TASK PROMPT:
Copy every line of the records that includes the word "dialog".
BEGIN DATASET RECORDS
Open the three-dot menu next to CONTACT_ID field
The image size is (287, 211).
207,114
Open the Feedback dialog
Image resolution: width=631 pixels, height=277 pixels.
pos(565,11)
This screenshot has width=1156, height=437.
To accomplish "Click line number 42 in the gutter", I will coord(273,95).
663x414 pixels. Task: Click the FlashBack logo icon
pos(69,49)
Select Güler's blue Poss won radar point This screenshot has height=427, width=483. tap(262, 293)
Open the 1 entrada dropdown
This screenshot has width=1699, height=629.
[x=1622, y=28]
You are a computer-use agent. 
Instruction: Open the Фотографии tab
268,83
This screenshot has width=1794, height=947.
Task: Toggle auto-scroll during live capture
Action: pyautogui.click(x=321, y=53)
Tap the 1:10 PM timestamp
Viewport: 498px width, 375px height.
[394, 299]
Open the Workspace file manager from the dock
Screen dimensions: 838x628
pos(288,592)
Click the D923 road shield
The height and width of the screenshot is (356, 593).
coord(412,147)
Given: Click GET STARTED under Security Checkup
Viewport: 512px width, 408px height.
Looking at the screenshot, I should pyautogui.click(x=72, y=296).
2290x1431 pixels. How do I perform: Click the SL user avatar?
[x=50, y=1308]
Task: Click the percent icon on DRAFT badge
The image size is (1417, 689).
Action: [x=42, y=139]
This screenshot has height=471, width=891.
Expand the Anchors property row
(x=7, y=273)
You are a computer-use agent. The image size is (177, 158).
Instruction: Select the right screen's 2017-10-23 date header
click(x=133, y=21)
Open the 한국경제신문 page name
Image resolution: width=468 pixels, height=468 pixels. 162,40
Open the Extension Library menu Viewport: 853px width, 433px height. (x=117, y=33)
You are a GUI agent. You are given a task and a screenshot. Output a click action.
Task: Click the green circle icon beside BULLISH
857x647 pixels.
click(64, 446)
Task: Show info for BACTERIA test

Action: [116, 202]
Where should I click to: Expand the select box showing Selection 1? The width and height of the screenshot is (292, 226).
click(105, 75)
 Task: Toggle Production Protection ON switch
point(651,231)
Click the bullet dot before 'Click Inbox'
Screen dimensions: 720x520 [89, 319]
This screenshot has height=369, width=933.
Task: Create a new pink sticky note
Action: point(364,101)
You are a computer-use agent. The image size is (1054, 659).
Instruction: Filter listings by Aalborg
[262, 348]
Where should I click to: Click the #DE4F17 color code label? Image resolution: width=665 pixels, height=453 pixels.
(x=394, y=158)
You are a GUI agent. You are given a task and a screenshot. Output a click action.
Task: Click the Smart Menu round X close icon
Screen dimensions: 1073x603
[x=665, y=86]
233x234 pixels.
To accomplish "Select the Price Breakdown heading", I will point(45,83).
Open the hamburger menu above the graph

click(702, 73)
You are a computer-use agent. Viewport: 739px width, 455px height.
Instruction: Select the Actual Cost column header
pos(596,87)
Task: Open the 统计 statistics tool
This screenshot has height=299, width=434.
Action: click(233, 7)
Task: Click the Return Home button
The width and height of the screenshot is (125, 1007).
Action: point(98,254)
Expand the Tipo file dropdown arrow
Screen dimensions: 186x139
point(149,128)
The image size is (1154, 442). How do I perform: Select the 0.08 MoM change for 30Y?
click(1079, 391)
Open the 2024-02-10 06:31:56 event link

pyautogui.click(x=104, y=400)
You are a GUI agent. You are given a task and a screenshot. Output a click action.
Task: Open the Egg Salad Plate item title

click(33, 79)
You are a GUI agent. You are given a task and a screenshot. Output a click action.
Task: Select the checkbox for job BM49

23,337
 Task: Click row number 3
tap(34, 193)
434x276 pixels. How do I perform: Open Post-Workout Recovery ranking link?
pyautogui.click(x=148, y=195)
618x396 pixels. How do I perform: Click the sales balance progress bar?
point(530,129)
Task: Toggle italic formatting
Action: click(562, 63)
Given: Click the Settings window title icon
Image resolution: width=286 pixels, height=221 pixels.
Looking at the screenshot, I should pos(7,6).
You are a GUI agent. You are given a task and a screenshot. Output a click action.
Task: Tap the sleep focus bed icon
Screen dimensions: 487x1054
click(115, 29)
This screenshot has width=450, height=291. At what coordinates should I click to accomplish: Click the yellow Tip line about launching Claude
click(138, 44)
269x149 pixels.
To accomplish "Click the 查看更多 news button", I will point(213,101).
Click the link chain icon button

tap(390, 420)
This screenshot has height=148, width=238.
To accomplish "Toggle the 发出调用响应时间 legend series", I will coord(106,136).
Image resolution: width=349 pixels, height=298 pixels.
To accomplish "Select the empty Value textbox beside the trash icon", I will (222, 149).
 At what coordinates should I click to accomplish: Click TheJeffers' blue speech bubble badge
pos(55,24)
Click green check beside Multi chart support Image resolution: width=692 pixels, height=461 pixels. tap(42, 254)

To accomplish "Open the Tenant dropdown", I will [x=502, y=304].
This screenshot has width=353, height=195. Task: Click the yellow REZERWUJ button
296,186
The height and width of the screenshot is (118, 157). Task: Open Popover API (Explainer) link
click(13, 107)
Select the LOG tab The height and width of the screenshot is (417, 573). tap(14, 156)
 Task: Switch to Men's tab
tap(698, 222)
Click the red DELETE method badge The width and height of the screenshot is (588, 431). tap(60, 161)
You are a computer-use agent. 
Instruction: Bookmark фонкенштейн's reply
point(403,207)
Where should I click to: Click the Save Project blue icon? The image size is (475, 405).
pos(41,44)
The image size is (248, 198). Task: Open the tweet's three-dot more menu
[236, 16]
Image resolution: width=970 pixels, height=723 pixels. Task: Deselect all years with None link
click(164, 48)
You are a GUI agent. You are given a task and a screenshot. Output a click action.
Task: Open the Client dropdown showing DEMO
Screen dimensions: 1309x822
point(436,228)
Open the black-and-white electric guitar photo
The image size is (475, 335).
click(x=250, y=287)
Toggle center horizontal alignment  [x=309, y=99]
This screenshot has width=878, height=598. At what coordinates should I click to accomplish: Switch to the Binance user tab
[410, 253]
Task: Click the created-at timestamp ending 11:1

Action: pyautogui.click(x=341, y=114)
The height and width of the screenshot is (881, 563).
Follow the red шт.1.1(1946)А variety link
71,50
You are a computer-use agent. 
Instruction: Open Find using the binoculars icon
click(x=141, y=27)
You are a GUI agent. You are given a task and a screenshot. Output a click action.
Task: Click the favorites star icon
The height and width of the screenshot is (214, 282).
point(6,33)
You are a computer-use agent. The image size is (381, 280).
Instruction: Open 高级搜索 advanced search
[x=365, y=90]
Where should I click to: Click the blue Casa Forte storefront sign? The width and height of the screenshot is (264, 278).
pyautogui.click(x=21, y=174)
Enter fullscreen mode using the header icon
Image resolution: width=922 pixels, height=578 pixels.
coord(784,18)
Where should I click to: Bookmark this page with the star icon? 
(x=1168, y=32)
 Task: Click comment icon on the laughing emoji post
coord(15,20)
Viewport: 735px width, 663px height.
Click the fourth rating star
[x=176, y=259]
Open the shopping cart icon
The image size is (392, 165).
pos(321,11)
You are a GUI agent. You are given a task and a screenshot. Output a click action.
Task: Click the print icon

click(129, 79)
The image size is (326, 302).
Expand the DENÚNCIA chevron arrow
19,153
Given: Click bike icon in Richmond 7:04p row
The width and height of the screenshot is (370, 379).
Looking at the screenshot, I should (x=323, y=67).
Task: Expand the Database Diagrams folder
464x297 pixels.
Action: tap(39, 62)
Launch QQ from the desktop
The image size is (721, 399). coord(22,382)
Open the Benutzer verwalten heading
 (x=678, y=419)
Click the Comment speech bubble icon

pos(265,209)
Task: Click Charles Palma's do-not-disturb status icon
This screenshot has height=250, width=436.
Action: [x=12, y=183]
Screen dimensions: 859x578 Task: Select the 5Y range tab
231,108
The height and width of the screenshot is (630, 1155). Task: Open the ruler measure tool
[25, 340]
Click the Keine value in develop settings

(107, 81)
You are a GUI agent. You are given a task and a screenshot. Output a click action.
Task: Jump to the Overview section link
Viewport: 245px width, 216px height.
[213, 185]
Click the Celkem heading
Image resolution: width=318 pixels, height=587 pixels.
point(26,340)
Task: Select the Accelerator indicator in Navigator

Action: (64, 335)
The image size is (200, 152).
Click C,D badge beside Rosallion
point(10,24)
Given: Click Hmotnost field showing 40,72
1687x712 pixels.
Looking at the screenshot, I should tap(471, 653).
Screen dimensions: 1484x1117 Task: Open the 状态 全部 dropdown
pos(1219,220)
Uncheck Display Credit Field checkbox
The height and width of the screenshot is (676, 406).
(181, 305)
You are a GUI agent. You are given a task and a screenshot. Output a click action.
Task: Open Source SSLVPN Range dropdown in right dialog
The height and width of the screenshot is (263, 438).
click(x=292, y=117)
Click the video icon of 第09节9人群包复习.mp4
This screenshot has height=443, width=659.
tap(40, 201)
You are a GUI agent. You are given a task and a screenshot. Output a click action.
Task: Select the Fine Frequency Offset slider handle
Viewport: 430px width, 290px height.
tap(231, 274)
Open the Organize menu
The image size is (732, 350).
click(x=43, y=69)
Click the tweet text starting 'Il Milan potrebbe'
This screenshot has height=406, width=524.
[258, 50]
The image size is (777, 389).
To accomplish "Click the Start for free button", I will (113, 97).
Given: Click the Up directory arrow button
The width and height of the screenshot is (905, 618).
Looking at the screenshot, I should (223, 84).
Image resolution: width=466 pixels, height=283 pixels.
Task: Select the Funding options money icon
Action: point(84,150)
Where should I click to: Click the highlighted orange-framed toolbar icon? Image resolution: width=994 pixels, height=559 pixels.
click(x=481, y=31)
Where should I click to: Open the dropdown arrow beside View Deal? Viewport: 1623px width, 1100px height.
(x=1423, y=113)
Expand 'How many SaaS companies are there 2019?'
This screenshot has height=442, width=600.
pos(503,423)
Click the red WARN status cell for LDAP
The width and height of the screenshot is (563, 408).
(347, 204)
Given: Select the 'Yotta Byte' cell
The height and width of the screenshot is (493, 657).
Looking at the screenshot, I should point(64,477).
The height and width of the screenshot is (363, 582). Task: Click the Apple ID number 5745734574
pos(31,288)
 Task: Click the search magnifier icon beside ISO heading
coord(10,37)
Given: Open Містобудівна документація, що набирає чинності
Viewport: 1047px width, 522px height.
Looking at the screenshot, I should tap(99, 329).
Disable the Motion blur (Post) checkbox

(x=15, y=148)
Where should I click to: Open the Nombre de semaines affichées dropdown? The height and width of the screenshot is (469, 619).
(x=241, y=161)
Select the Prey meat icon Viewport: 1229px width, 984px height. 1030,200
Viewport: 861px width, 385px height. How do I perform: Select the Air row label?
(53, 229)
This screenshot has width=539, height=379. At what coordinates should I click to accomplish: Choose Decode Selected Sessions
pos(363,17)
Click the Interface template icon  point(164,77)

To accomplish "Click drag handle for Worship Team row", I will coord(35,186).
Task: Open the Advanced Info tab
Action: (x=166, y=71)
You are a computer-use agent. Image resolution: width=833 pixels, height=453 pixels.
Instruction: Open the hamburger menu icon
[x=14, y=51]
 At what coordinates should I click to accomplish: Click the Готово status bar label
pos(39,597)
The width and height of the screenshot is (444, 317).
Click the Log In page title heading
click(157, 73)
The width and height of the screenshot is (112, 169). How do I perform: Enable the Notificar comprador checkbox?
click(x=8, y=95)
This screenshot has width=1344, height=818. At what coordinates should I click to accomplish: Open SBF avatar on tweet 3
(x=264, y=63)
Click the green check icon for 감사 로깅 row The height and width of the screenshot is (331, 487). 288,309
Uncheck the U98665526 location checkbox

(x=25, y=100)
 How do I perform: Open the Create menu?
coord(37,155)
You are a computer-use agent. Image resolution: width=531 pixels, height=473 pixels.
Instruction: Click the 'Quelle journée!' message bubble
END DATASET RECORDS
WRITTEN RESPONSE:
Open the Feedback dialog
Task: Open Source SSLVPN Range dropdown in right dialog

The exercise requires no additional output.